Healthy meal shortcuts
It can be a struggle to find time for healthy family meals. Here are a few quick tips for busy moms on busy days:

Buy ready-to-use ingredients such as pre-washed and mixed salad, pre-cut stir-fry vegetables, grated low-fat cheese, skinless, boneless chicken breasts, and fresh cut-up fruit. The extra cost of these items is still cheaper than a drive through the local fast-food outlet.

Use simple side dishes such as cut-up fruit or carrot sticks, frozen vegetables, and bread or dinner rolls. Spend most of your time on an easy "main dish."
"McMom’s chicken nuggets" are quick and healthy! Just cut chicken breasts into pieces and dip in a mixture of 1/2 cup nonfat yogurt mixed with 2 tablespoons of mustard. Roll in crushed corn flake crumbs and place on a no-stick baking sheet. Bake approximately 15 minutes at 400 degrees.

"Make Your Own" minipizzas are a big hit with kids. Set up an assembly line of French or baguette bread (sliced horizontally), pizza or pasta sauce, grated part-skim mozzarella cheese, and your favorite toppings (try sliced olives, mushrooms, green or red pepper rings, lean ham or turkey slices, etc.). Let the kids make their own topping choices. They are more likely to eat it if they fix it! For safety, however, you should cook it. Place their minipizza on a baking sheet and broil for 3 to 5 minutes.
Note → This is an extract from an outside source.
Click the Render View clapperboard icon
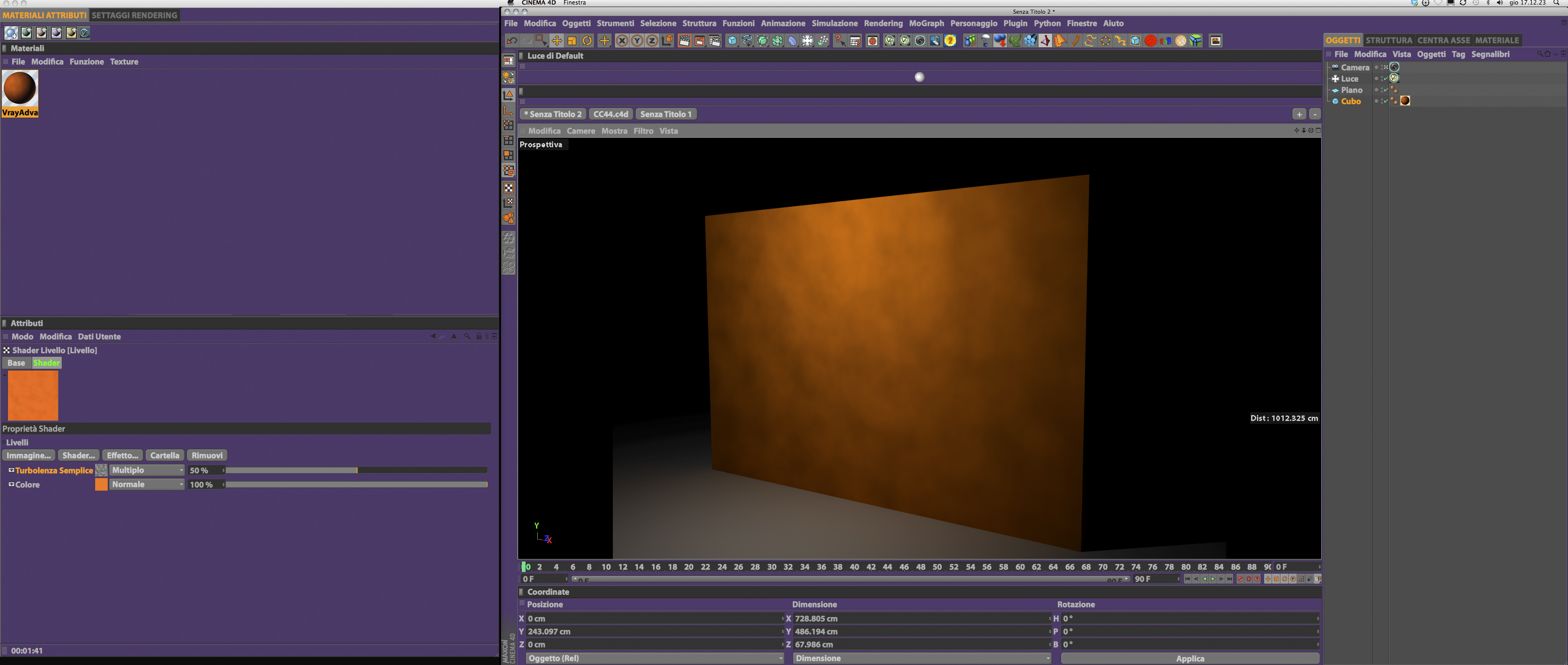1568x665 pixels. (x=684, y=41)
Baked potato toppers of leftover grilled vegetables or thick soups are quick and easy. Add a little low-fat grated cheese, a salad and milk for a complete meal.
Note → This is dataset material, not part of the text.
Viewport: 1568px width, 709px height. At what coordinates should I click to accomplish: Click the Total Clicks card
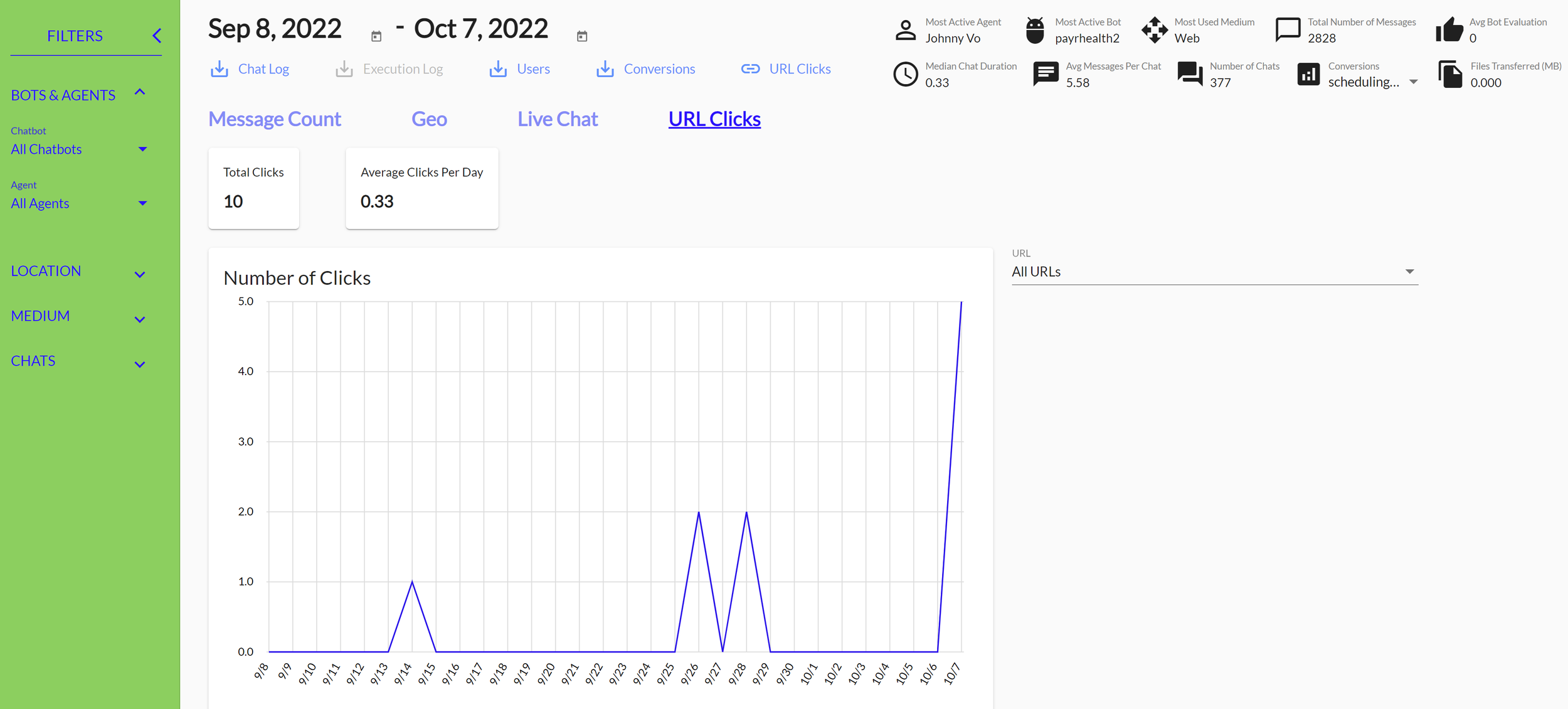coord(253,188)
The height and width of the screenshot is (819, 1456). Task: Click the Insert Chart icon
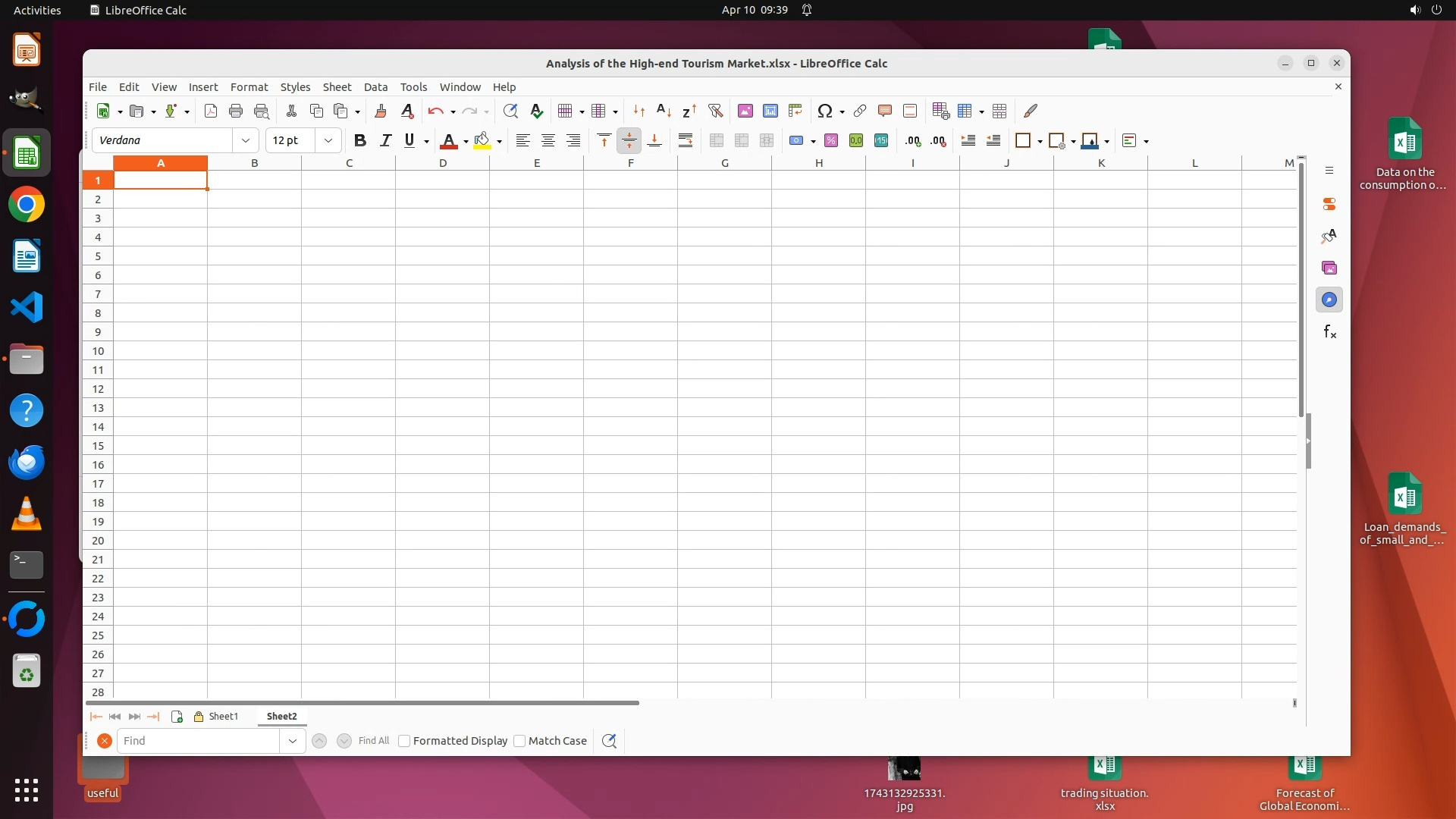770,111
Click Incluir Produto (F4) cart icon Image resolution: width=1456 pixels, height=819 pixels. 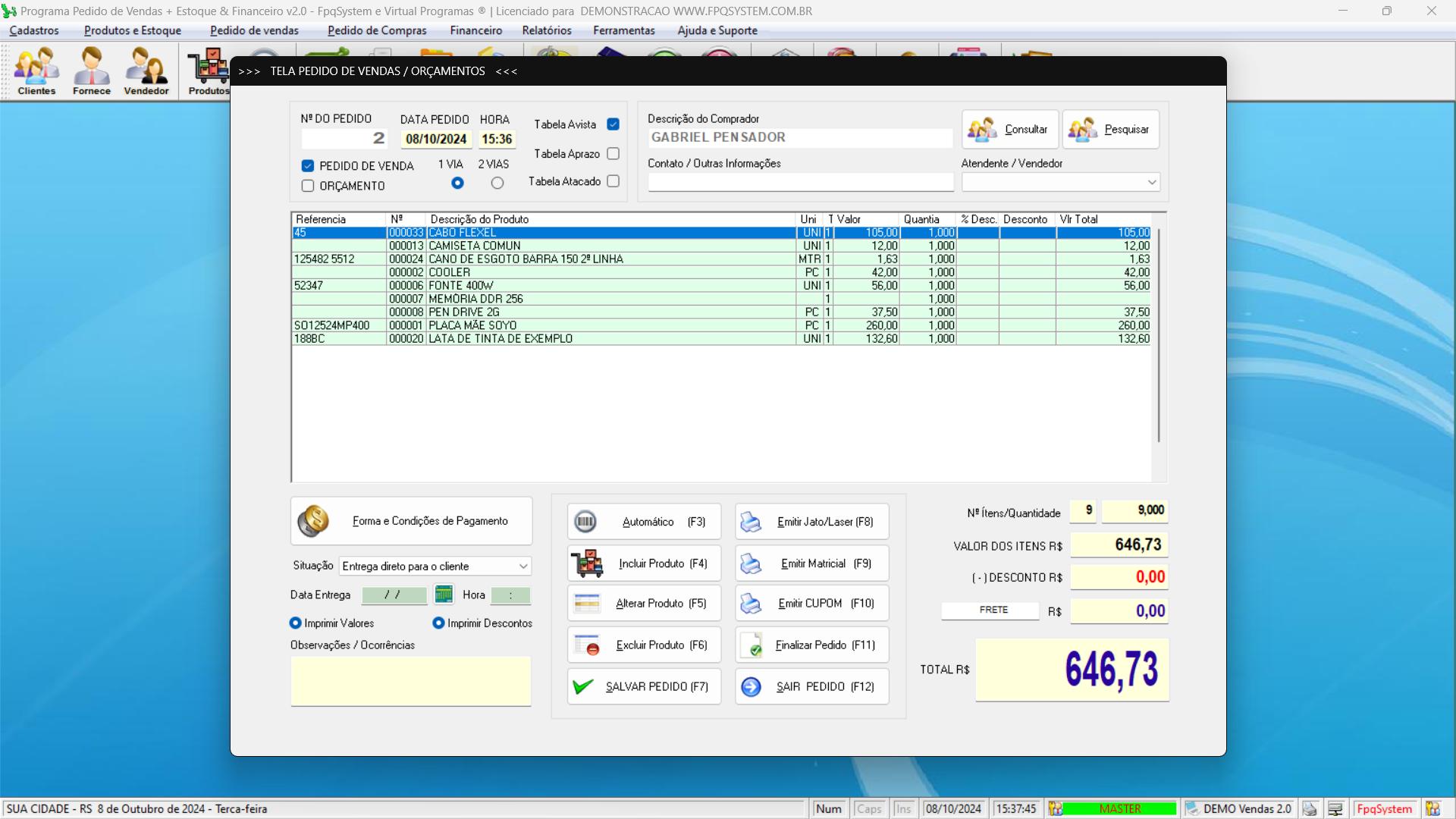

For a nutritious cold menu, serve a sandwich, fresh veggies and dip, fruit, and milk. It’s just as nutritious as an elaborately prepared hot meal.

Tricky ways to add nutrition
There are a number of ways to add nutrition without your child noticing. Here are a few ideas to try:

Follow Popeye's lead: Finely chop drained spinach (frozen or canned) and add to tomato-based pasta and pizza sauces (the kids won't notice or they will think they are herbs).
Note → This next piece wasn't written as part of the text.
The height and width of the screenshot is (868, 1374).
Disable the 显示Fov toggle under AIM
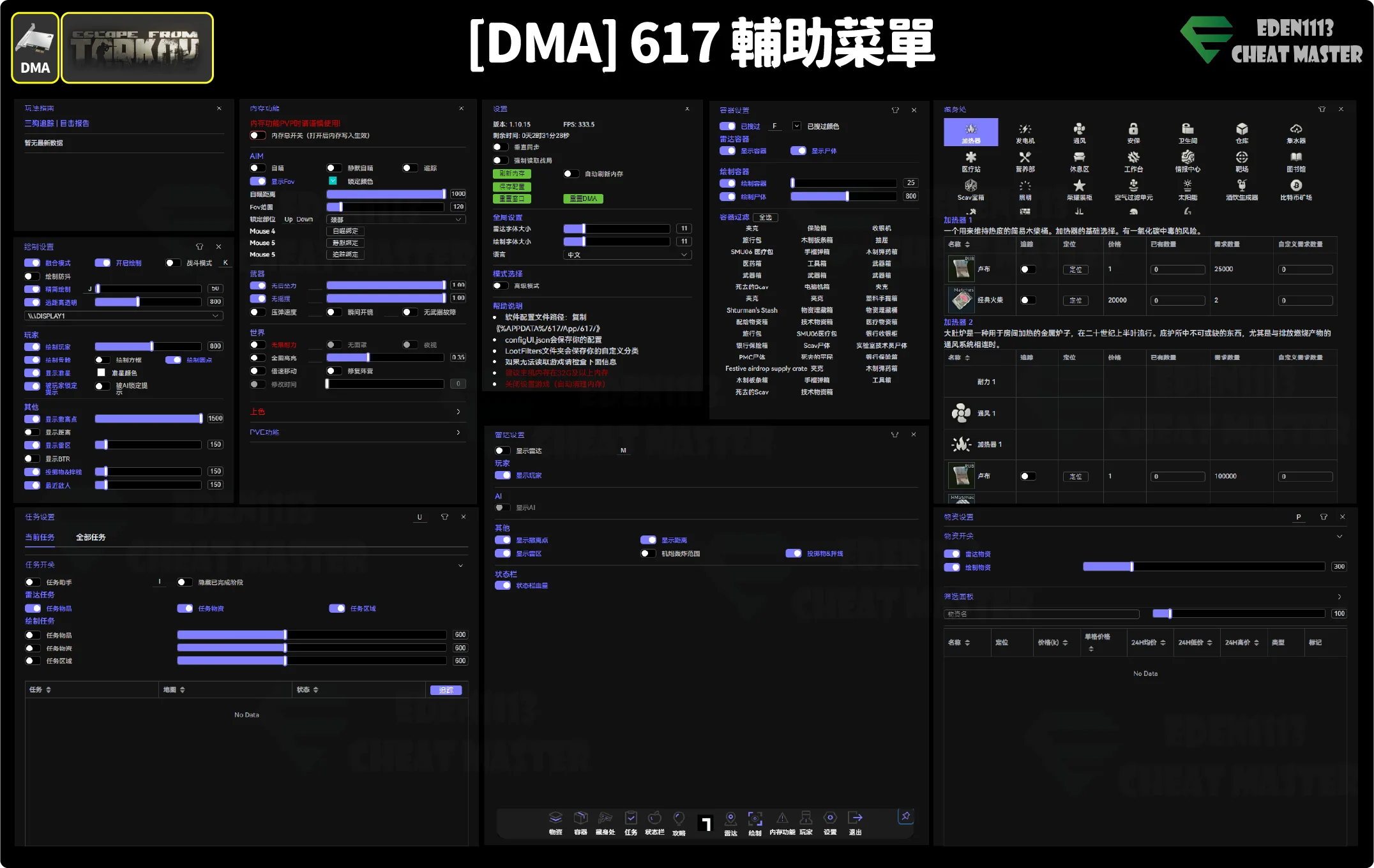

Make smoothies and freezer pops by blending fruits such as bananas, berries, and various "lite" canned fruits. Because you are using whole fruit (as opposed to juice), you will be providing a fiber boost for your child.

Use canned pumpkin in muffins and cookies (you can cut down on fat while adding beta-carotene and fiber).

Toss small white or kidney beans into tuna or chicken salad. This will add fiber and extra minerals.

Add extra vegetables to macaroni & cheese or your child's favorite soup. Kids forget they're eating "vegetables" when it's disguised in something else.

For healthy salads, toss in some or all of the following ingredients: kidney, cannellini or garbanzo beans; chunks of artichoke hearts, small tomatoes, grated fresh carrot or summer squash and whole baby corn.

Substitute whole wheat flour in baked goods. If you are worried about the quality of the product, start with a partial substitution and gradually add a larger percentage each time.

If your child isn't a milk drinker, think of dishes that you can use nonfat or 1% milk as a major ingredient. Examples include tomato soup, pancakes, puddings, macaroni & cheese, and mashed potatoes.